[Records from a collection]

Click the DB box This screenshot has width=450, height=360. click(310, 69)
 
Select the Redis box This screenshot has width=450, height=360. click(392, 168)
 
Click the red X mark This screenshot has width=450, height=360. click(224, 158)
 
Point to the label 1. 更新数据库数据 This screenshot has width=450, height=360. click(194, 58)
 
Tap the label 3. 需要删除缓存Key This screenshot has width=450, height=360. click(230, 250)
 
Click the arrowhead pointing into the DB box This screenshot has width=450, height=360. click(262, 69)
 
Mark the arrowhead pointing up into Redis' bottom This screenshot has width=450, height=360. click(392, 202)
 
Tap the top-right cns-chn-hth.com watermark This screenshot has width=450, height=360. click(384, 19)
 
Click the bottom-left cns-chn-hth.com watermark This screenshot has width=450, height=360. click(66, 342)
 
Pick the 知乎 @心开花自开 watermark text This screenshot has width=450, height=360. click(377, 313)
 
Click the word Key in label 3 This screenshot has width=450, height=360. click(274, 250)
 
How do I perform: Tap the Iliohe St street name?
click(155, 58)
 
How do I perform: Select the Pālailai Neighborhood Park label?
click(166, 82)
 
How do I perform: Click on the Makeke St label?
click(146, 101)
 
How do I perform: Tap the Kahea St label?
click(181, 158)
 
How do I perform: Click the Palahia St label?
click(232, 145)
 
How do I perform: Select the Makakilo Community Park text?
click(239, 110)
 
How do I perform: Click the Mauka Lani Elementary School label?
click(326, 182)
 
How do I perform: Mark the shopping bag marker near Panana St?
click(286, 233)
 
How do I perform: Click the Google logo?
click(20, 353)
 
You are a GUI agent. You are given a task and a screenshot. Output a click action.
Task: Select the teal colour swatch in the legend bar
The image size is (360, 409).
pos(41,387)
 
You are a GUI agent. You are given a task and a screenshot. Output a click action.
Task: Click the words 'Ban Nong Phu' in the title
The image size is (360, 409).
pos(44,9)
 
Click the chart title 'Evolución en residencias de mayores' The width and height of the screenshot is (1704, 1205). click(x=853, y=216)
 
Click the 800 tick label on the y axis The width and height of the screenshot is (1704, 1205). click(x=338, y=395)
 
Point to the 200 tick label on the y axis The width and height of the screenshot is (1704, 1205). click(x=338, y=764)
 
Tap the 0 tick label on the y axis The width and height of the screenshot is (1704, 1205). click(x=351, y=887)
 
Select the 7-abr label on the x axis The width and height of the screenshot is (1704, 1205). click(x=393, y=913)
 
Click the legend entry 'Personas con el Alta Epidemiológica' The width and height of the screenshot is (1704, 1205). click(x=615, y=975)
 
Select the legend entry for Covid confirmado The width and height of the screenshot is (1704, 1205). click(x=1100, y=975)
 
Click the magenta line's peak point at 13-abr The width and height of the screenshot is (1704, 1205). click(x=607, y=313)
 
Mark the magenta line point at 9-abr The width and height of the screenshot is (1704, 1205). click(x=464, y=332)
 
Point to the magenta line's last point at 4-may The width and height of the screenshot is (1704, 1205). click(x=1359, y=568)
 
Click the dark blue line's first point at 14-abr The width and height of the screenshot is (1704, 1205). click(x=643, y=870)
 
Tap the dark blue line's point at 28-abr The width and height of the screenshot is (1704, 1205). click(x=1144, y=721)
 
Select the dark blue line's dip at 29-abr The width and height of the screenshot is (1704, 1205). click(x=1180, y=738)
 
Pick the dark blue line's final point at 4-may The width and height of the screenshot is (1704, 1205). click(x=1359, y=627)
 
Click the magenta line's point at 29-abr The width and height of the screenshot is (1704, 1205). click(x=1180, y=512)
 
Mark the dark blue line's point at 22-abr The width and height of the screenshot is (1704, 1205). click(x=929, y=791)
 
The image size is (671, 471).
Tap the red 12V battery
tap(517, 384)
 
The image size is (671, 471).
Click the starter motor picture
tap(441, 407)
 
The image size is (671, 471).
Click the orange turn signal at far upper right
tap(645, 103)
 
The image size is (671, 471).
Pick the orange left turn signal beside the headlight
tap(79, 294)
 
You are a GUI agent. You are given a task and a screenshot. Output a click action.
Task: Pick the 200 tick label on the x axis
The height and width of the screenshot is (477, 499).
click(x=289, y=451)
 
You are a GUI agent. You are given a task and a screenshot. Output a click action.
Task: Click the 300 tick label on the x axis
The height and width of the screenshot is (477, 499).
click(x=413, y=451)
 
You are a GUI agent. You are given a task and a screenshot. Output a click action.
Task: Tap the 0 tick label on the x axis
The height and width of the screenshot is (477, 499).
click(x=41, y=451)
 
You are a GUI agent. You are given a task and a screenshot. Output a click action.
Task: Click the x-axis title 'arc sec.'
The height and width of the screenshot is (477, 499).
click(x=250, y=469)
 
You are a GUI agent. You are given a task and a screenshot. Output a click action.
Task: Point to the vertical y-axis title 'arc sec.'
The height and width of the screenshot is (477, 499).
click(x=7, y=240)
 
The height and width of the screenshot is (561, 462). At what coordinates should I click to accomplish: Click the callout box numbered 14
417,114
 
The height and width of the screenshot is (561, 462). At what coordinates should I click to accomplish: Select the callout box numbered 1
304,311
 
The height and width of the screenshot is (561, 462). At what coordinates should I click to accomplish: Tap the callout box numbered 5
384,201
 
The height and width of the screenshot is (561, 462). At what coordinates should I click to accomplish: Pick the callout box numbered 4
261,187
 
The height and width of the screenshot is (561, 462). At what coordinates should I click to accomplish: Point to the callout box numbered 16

## Exercise
Which lines in the data above contain the string "Redis"? Return each of them in full.

## Final result
Select the Redis box This screenshot has width=450, height=360. click(392, 168)
Mark the arrowhead pointing up into Redis' bottom This screenshot has width=450, height=360. click(392, 202)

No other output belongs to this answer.